In Bitter Bronx, one of our most gifted and original novelists depicts a world before and after modern urban renewal destroyed the gritty sanctity of a land made famous by Ruth, Gehrig, and Joltin' Joe.

Bitter Bronx is suffused with the texture and nostalgia of a lost time and place, combining a keen eye for detail with Jerome Charyn's lived experience. These stories are informed by a childhood growing up near that middle-class mecca, the Grand Concourse; falling in love with three voluptuous librarians at a public library in the Lower Depths of the South Bronx; and eating at Mafia-owned restaurants along Arthur Avenue's restaurant row, amid a "land of deprivation…where fathers trundled home…with a monumental sadness on their shoulders."
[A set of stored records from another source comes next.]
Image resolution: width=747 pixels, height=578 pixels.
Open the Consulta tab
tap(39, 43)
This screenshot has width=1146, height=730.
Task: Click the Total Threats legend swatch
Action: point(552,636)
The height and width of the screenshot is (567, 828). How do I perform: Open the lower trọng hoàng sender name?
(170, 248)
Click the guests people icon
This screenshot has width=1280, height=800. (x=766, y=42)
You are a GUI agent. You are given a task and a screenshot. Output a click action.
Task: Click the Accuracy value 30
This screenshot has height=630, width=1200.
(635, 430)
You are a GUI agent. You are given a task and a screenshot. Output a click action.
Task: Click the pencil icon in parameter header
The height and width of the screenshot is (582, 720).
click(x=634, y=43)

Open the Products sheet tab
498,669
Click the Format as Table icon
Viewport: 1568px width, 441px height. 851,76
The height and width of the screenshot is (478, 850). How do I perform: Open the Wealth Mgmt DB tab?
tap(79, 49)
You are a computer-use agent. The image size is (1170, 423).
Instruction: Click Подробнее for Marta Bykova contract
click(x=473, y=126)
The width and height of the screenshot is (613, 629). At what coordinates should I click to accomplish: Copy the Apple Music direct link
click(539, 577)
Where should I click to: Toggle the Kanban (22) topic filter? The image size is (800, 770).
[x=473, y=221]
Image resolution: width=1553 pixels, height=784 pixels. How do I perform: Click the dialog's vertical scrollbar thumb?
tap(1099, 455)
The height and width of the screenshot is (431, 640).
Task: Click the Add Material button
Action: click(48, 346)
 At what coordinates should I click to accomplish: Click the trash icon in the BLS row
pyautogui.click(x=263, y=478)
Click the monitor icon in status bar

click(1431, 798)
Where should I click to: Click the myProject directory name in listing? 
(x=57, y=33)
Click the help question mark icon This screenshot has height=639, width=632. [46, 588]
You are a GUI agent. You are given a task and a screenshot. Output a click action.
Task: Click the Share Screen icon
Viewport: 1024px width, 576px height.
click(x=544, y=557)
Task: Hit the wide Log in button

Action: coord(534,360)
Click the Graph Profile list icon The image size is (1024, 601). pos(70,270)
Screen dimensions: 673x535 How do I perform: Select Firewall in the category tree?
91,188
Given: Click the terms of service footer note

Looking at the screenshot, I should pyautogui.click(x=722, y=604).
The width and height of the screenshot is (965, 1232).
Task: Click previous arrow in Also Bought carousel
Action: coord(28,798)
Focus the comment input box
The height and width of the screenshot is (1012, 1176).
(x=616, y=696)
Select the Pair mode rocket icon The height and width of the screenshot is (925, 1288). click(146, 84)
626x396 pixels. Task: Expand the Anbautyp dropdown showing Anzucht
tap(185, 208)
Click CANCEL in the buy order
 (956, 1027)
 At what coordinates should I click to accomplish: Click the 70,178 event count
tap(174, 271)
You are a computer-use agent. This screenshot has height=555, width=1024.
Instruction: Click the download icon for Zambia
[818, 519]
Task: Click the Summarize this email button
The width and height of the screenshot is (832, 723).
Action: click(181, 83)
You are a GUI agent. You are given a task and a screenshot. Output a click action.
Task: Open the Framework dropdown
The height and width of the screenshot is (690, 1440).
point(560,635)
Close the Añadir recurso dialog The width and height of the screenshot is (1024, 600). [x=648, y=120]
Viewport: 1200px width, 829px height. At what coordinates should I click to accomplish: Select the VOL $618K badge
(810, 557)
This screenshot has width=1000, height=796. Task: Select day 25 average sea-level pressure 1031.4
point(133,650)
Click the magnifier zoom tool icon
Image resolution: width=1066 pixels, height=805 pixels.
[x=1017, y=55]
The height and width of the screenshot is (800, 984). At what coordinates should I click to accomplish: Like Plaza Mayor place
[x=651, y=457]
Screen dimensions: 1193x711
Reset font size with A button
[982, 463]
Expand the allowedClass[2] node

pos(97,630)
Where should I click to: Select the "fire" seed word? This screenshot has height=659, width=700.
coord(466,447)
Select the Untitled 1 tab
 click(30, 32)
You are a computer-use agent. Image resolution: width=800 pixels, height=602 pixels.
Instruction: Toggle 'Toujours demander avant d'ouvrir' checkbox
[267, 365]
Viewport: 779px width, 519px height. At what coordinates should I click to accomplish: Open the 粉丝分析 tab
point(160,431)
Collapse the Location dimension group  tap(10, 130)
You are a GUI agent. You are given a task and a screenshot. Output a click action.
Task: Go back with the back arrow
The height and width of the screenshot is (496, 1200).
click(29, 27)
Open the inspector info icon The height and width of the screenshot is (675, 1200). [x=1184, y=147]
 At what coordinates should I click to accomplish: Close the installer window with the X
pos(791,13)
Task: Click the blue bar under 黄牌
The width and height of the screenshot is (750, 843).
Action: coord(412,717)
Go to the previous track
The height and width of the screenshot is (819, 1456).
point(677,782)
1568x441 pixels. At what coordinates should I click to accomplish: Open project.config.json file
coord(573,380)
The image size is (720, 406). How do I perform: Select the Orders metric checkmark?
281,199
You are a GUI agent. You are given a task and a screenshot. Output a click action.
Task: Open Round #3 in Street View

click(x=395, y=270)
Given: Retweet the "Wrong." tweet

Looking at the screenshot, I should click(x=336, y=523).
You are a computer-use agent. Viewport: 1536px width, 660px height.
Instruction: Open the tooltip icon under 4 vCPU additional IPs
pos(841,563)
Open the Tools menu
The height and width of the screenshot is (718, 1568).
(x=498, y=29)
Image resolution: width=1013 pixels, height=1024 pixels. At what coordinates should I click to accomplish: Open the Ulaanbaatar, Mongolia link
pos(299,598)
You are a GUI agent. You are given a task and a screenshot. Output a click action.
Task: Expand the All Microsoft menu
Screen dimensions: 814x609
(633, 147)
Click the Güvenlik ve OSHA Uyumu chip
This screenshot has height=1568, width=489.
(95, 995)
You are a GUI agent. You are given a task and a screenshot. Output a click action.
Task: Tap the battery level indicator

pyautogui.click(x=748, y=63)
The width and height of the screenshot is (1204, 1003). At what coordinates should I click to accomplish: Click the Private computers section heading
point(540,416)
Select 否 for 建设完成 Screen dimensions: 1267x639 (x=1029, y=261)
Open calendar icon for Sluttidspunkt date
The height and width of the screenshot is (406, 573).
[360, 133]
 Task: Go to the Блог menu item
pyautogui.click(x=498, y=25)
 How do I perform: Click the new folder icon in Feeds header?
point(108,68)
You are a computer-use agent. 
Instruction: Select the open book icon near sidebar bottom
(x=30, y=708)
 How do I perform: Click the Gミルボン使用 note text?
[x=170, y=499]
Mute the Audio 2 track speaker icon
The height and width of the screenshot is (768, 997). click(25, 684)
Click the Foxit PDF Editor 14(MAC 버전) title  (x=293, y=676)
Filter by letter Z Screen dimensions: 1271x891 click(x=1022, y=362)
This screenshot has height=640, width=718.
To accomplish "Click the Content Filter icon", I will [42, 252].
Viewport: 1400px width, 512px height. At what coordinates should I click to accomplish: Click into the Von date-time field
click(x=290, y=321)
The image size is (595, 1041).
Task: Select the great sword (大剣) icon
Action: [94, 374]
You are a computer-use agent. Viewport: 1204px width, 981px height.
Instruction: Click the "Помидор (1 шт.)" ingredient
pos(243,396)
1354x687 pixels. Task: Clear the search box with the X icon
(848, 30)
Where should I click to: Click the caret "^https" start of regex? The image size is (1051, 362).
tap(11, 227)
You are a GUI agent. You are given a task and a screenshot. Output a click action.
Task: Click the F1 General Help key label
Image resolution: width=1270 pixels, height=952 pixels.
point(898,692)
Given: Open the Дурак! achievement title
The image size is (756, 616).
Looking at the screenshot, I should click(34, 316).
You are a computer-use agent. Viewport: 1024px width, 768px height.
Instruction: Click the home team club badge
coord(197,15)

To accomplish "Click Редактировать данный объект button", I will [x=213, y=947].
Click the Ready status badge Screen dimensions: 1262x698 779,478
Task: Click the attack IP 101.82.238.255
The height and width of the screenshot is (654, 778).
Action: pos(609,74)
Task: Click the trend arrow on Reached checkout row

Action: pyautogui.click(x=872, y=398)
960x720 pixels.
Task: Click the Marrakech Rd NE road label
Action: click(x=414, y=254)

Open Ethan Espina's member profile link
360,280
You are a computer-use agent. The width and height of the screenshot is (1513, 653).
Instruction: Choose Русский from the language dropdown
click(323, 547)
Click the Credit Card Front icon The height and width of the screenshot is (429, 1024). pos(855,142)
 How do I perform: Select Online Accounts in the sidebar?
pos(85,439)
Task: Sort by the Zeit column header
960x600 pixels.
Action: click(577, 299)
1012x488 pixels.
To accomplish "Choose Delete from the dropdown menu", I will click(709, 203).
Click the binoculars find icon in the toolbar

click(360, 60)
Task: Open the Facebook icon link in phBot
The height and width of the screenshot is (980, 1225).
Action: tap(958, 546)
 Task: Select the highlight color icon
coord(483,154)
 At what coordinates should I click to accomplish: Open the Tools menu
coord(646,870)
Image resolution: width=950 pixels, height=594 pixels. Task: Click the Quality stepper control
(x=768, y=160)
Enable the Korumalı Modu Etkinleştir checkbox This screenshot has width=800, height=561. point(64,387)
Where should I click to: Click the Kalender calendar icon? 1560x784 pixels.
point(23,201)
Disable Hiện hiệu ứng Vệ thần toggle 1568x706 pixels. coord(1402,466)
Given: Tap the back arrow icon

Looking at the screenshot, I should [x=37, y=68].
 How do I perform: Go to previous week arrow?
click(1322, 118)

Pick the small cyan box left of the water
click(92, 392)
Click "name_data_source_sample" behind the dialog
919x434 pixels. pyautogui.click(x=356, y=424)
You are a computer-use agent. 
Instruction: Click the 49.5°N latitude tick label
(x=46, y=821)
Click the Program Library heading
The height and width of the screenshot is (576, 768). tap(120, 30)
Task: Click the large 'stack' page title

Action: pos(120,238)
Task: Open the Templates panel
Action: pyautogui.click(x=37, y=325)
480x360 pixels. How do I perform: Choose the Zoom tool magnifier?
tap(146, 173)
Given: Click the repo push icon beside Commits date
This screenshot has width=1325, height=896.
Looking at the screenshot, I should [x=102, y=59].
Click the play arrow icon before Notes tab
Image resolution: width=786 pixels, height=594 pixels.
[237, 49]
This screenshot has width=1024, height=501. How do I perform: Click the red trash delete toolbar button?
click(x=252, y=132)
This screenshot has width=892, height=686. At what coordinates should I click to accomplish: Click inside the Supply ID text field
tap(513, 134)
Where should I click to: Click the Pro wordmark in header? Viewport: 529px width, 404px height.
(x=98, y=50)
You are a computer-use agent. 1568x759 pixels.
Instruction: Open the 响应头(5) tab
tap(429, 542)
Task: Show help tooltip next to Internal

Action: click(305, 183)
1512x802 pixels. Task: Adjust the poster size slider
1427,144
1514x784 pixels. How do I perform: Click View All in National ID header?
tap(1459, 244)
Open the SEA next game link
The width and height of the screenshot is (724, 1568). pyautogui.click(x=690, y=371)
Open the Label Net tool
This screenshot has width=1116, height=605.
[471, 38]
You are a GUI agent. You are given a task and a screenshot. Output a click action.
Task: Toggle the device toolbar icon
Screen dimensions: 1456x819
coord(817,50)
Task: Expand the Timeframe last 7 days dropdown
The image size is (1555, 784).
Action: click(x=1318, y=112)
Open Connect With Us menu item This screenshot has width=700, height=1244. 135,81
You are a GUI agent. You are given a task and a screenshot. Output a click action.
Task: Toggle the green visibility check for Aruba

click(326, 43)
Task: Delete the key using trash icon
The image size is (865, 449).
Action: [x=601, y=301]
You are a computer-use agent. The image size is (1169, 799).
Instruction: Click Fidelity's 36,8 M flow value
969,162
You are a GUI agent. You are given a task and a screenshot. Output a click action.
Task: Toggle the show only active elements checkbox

In "Lorelei," a lonely hearts grifter returns home and finds his childhood sweetheart still living in the same apartment house on the Concourse; in "Archy and Mehitabel" a high school romance blossoms around a newspaper comic strip; in "Major Leaguer" a former New York Yankee confronts both a gang of drug dealers and the wreckage that Robert Moses wrought in his old neighborhood; and in three interconnected stories—"Silk & Silk," "Little Sister," and "Marla"—Marla Silk, a successful Manhattan attorney, discovers her father's past in the Bronx and a mysterious younger sister who was hidden from her, kept in a fancy rest home near the Botanical Garden. In these stories and others, the past and present tumble together in Charyn's singular and distinctly "New York prose, street-smart, sly, and full of lurches" (John Leonard, New York Times).

Throughout it all looms the "master builder" Robert Moses, a man who believed he could "save" the Bronx by building a highway through it, dynamiting whole neighborhoods in the process. Bitter Bronx stands as both a fictional eulogy for the people and places paved over by Moses' expressway and an affirmation of Charyn's "brilliant imagination" (Elizabeth Taylor, Chicago Tribune).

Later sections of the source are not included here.